Is it feasible and useful to auto-generate some code of unit tests?

Question

Earlier today I have come up with an idea, based upon a particular real use case, which I would want to have checked for feasability and usefulness. This question will feature a fair chunk of Java code, but can be applied to all languages running inside a VM, and maybe even outside. While there is real code, it uses nothing language-specific, so please read it mostly as pseudo code.

The idea
Make unit testing less cumbersome by adding in some ways to autogenerate code based on human interaction with the codebase. I understand this goes against the principle of TDD, but I don't think anyone ever proved that doing TDD is better over first creating code and then immediatly therafter the tests. This may even be adapted to be fit into TDD, but that is not my current goal.

To show how it is intended to be used, I'll copy one of my classes here, for which I need to make unit tests.

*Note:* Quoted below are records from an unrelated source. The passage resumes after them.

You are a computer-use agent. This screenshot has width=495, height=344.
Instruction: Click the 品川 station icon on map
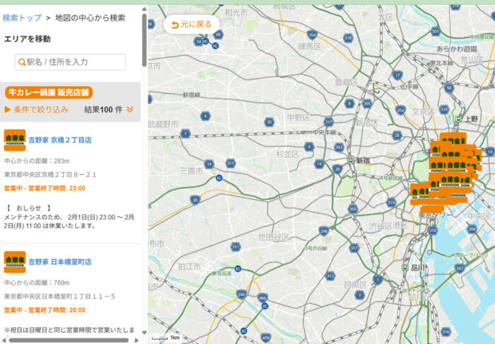[404, 268]
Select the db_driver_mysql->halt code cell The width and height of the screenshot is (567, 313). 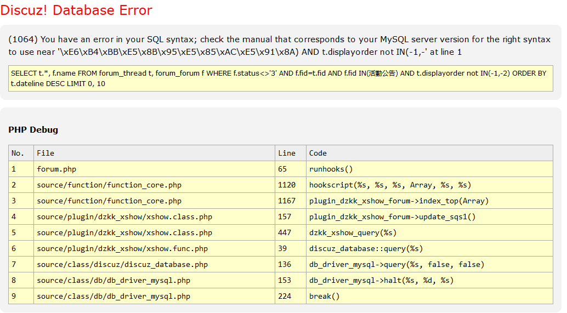[x=381, y=280]
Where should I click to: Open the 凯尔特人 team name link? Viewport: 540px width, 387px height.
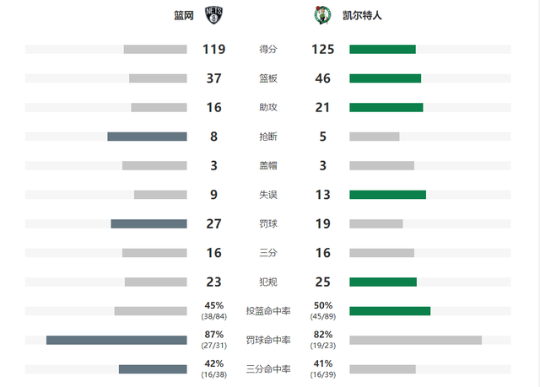pos(362,15)
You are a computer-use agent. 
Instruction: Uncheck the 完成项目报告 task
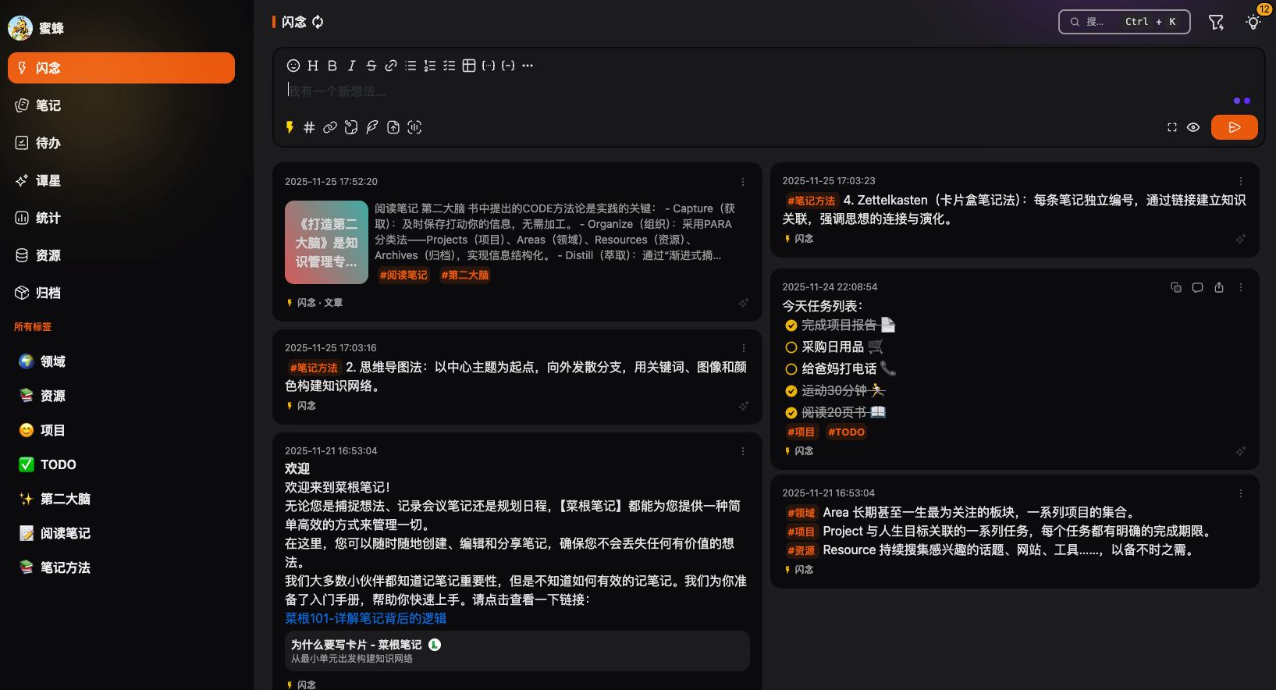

public class PutMonsterOnFieldAction implements PlayerAction {
    private final int handCardIndex;
    private final int fieldMonsterIndex;

    public PutMonsterOnFieldAction(final int handCardIndex, final int fieldMonsterIndex) {
        this.handCardIndex = Arguments.requirePositiveOrZero(handCardIndex, "handCardIndex");
        this.fieldMonsterIndex = Arguments.requirePositiveOrZero(fieldMonsterIndex, "fieldCardIndex");
    }

    @Override
    public boolean isActionAllowed(final Player player) {
        Objects.requireNonNull(player, "player");
        Hand hand = player.getHand();
        Field field = player.getField();
        if (handCardIndex >= hand.getCapacity()) {
            return false;
        }
        if (fieldMonsterIndex >= field.getMonsterCapacity()) {
            return false;
        }
        if (field.hasMonster(fieldMonsterIndex)) {
            return false;
        }
        if (!(hand.get(handCardIndex) instanceof MonsterCard)) {
            return false;
        }
        return true;
    }

    @Override
    public void performAction(final Player player) {
        Objects.requireNonNull(player);
        if (!isActionAllowed(player)) {
            throw new PlayerActionNotAllowedException();
        }
        Hand hand = player.getHand();
        Field field = player.getField();
        field.setMonster(fieldMonsterIndex, (MonsterCard)hand.play(handCardIndex));
    }
}

We can observe the need for the following tests:

Constructor test with valid input
Constructor test with invalid inputs
isActionAllowed test with valid input
isActionAllowed test with invalid inputs
performAction test with valid input
performAction test with invalid inputs

My idea mainly focuses on the isActionAllowed test with invalid inputs. Writing these tests is not fun, you need to ensure a number of conditions and you check whether it really returns false, this can be extended to performAction, where an exception needs to be thrown in that case.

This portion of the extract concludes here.